Trauma is defined as a deeply disturbing or distressing experience in which someone feels powerless or out of control. Trauma can range from small, single incidents to long-term repetitive and complex experiences. Circumstances of trauma typically involve a loss of control, betrayal, abuse of power, helplessness, pain, confusion and/or loss. It is estimated that 70 percent of American adults will experience some form of trauma over the course of their lives, and almost half of the nation’s children will experience serious childhood trauma. Whether you experienced or witnessed a single-incident trauma, such as an accident or assault, or an ongoing, complex trauma, such as abuse or neglect, you are not alone.
It is important to know that if you are struggling with life-disrupting memories, flashbacks, nightmares or fears, you are not damaged or weak. Traumatic experiences interrupt the way the brain adaptively processes and stores information, making it difficult to put the trauma into its proper context. This means that the memory, along with the images, emotions, thoughts and physical sensations associated with it, do not feel like they are truly in the past. Instead, the experience—or fragments of it—can pop up at any time. Because trauma is stored in our bodies, instead of in the form of narratives about our past, we can experience it as immediate and in the present. It can be triggered by a touch, smell, sound or other sensory reminder of what happened.
Trauma therapy can help release the pain of the past.

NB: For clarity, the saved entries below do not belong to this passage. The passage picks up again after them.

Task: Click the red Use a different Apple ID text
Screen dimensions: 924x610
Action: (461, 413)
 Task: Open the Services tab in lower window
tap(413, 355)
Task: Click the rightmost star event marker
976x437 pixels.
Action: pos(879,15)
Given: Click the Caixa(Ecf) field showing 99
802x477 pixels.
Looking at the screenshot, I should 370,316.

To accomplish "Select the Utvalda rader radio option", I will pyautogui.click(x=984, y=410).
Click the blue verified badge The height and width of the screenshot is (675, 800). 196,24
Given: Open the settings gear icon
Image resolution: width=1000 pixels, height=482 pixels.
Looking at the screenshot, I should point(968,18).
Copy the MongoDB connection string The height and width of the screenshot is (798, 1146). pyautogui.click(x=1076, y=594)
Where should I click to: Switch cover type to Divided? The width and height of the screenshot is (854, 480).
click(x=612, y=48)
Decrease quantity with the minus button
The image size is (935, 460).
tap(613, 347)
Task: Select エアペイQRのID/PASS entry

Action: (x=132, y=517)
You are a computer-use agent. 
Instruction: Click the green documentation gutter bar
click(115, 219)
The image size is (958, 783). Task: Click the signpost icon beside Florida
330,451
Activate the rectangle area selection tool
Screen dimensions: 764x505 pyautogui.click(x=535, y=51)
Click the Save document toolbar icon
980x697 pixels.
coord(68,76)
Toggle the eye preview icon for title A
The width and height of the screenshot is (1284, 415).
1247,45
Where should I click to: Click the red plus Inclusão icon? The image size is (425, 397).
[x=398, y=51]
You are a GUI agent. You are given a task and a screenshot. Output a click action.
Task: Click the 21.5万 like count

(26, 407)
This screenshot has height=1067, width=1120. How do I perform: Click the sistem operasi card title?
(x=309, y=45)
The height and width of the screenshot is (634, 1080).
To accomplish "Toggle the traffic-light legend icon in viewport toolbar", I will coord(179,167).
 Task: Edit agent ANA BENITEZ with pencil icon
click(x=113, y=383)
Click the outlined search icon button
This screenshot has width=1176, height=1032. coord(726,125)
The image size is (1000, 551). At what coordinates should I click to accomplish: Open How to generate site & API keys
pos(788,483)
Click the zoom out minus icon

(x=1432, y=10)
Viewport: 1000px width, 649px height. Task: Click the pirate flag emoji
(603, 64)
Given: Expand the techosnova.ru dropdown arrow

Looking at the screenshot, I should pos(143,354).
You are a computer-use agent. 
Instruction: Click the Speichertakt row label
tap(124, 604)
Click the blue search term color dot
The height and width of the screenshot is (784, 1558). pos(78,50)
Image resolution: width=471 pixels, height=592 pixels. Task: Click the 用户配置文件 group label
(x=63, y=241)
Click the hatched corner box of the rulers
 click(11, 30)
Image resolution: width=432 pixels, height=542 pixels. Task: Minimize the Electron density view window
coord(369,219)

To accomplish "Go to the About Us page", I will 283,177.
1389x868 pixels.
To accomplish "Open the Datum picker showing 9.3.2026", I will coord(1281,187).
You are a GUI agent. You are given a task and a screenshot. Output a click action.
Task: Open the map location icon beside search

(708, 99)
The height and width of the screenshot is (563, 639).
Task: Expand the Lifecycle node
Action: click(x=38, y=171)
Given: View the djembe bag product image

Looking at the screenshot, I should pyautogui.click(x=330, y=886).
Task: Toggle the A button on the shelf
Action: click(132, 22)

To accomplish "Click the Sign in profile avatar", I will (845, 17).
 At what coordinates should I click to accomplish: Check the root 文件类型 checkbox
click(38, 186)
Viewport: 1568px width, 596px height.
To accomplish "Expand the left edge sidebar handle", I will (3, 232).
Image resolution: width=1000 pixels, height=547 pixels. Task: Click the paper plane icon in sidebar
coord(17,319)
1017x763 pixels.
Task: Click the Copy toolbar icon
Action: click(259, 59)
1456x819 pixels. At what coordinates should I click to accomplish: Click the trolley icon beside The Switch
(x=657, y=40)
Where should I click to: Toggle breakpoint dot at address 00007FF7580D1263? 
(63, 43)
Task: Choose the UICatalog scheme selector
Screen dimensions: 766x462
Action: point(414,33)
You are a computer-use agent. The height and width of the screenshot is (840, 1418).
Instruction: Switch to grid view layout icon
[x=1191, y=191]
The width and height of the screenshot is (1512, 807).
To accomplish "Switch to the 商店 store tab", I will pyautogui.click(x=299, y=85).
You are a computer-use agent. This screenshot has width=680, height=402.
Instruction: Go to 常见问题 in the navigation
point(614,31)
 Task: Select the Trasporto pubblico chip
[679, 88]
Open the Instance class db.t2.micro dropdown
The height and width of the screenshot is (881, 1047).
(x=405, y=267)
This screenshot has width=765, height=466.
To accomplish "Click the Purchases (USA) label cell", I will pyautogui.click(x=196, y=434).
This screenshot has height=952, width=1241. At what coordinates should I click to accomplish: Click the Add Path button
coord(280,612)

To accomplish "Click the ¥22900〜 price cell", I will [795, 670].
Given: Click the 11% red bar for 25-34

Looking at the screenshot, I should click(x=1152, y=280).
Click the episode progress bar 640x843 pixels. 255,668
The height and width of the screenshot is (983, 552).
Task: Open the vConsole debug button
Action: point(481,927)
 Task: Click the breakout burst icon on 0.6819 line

It is possible for you to live with a sense of comfort, security and self-assurance. I will work with you to create a holistic treatment plan that focuses on the entirety of you, including your thoughts, emotions and physical sensations. In my practice, I use several empirically based and effective treatments, including Eye Movement Desensitization and Reprocessing (EMDR), which has been widely researched and proven to be the most effective form of treatment for trauma.
EMDR is not just talk therapy. The insights you gain in EMDR result from your own accelerated intellectual and emotional processes, not from your therapist’s interpretation. Our bodies are hard-wired for healing. Your mind has its own natural healing mechanism, which automatically works to process and store information in order to help you regain stability and well-being. However, a traumatic experience can block that mechanism and your emotional wounds can fester, producing ongoing suffering. Through EMDR, you can activate the natural healing process in your brain, releasing the block and restoring the balance needed for lasting relief and peace. By a combination of EMDR’s free association and bilateral neural stimulation, trauma can be brought to resolution and your anxiety, fears and negative thoughts are replaced with new insights and positive beliefs.
The human psyche has a tremendous capacity for recovery and growth. While it may sound trite, traumatic events, besides causing genuine suffering, are also opportunities for growth. When we’ve experienced trauma and are suffering, we are more likely to reach out to others and ask for (and offer) help. We explore who’s available to get closer to us. We discover strengths we didn’t know we had. We examine the ways we’ve lived our lives prior to the trauma, creating an opportunity to make profound changes in areas we might have otherwise left unexamined and untouched.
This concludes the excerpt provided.